Mentre Mitt Romney ha difatti vinto, con una maggioranza considerevole, il voto degli anziani e degli uomini caucasici, ha anche perso con percentuali bulgare le minoranze e l’elettorato giovane.

Barack Obama conquista il 95% del voto afroamericano, supera il 70% del voto asiatico e di quello ispanico, raggiunge il 60% fra la popolazione giovane, fra i 18 e i 29 anni. E’ mai possibile che il GOP si arrenda, senza nemmeno combattere, per la conquista di queste categorie?

Jeb Bush, ex governatore della Florida, ha detto ieri sera commentando i risultati che arrivavano dal suo stato: “se il partito repubblicano rinuncia ai giovani, rinuncia agli ispanici e alle minoranze non solo perderà la Florida, ma nel 2016 anche il Texas sarà uno stato blu, democratico”. Potrebbe essere pessimista sulle tempistica ma esiste davvero qualcuno, a parte la Palin e i suoi soci del tea party, che ci sia qualche possibilità di vincere in futuro “regalando” interi segmenti della popolazione al partito democratico?

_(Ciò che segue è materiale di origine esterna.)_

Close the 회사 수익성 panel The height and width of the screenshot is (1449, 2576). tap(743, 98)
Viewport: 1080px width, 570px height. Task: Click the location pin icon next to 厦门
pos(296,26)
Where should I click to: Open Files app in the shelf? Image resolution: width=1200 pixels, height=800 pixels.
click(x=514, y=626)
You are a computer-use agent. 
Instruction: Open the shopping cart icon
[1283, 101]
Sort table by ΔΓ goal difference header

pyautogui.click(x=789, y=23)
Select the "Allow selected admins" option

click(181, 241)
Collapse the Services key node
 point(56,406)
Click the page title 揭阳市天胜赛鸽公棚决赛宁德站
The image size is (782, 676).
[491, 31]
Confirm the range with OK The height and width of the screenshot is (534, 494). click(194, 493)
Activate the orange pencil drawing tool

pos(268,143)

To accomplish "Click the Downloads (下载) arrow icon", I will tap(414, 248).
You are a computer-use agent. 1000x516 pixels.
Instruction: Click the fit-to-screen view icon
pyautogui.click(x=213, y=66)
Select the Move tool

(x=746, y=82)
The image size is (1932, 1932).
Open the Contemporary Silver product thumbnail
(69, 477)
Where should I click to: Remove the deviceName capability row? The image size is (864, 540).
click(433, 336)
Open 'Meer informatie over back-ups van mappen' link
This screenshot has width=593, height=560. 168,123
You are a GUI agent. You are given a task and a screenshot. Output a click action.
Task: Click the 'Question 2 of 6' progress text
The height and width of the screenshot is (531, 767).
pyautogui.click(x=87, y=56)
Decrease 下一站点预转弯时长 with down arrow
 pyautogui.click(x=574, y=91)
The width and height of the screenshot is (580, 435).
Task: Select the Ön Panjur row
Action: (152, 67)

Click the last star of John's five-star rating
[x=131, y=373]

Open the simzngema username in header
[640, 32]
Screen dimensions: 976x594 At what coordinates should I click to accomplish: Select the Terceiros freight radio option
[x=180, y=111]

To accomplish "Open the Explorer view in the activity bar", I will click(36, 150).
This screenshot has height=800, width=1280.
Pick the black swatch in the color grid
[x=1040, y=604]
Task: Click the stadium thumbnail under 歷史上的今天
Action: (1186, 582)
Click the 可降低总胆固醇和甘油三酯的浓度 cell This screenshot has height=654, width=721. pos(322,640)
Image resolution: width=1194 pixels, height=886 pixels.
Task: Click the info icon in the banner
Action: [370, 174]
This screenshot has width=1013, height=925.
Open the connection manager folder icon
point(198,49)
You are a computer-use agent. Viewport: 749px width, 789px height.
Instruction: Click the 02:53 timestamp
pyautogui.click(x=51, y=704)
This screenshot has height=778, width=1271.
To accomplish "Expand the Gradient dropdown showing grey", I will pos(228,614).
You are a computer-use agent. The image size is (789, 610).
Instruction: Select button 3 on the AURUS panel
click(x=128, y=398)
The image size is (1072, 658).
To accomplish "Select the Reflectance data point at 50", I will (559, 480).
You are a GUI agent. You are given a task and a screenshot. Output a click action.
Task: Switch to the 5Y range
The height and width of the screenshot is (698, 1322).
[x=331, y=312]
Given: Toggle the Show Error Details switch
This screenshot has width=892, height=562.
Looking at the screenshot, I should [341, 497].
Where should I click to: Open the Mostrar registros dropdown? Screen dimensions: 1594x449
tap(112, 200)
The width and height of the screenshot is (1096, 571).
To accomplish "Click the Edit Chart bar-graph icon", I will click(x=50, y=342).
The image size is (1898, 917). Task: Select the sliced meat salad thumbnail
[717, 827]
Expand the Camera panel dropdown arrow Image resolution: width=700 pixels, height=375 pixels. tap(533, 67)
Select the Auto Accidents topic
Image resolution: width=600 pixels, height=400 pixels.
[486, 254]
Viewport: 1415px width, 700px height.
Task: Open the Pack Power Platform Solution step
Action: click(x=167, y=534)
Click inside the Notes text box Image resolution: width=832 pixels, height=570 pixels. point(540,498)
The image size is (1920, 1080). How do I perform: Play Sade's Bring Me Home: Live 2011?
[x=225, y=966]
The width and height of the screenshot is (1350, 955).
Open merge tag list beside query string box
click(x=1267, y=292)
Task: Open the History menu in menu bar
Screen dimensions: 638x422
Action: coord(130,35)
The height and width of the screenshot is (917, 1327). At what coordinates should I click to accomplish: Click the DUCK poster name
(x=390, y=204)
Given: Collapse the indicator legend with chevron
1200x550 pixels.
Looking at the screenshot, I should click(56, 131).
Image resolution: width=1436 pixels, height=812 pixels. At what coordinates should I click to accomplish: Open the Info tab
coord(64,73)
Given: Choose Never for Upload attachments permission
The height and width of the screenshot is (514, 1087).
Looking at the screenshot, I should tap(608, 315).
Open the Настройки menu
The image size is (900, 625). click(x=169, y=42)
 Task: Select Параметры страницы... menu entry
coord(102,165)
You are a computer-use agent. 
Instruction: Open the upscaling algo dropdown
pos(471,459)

Solo per fare un esempio, fra i tanti che si potrebbero fare, potrei dire di come il voto ispanico deciderà, in un futuro non troppo lontano, non solo in Texas ma anche in altri stati che fino a poco tempo fa era solidamente repubblicani quali Arizona, Nevada e Colorado, mentre il New Mexico è già perso (nonostante venne vinto da Bush nel 2004). Il voto afroamericano invece è risultato decisivo in Pennsylvania e Ohio (il margine di Obama viene da due sole contee: Cuyahoga County – dove sorge la città di Cleveland – in Ohio, e Philadelphia County – dal nome dell’omonima città – in Pennsylvania), e presto potrebbe esserlo in Georgia, North Carolina, South Carolina e forse anche in Alabama e Mississippi.

Eppure al GOP le risorse non mancano: Michael Steele, ex presidente del partito, è afroamericano così come Tim Scott, deputato della South Carolina. Per non parlare di illustri “latinos” come Susana Martinez, governatrice del New Mexico, Marco Rubio, senatore della Florida, o Brian Sandoval, governatore del Nevada.

Per farla breve, il partito repubblicano è sulla cattiva strada. Sarà in grado di rendersene conto?

Se reagiranno in maniera costruttiva, cercando di capire le vere ragioni della sconfitta e cercando di risolverle, allora forse il GOP avrà un futuro. Se invece reagiranno in modo ostile, avvolgendosi sempre più nella spirale dell’estremismo e dell’ignoranza e stupidità politica rappresentati dai tea party o dagli evangelici alla Akin o Mourdock, saremo testimoni di una nuova era di vittorie per il partito democratico che durerà anni, se non decenni.

Disse un famoso nero americano di fede repubblicana: “nulla al mondo è più pericoloso che un’ignoranza sincera ed una stupidità coscienziosa”. Firmato: Martin Luther King Jr.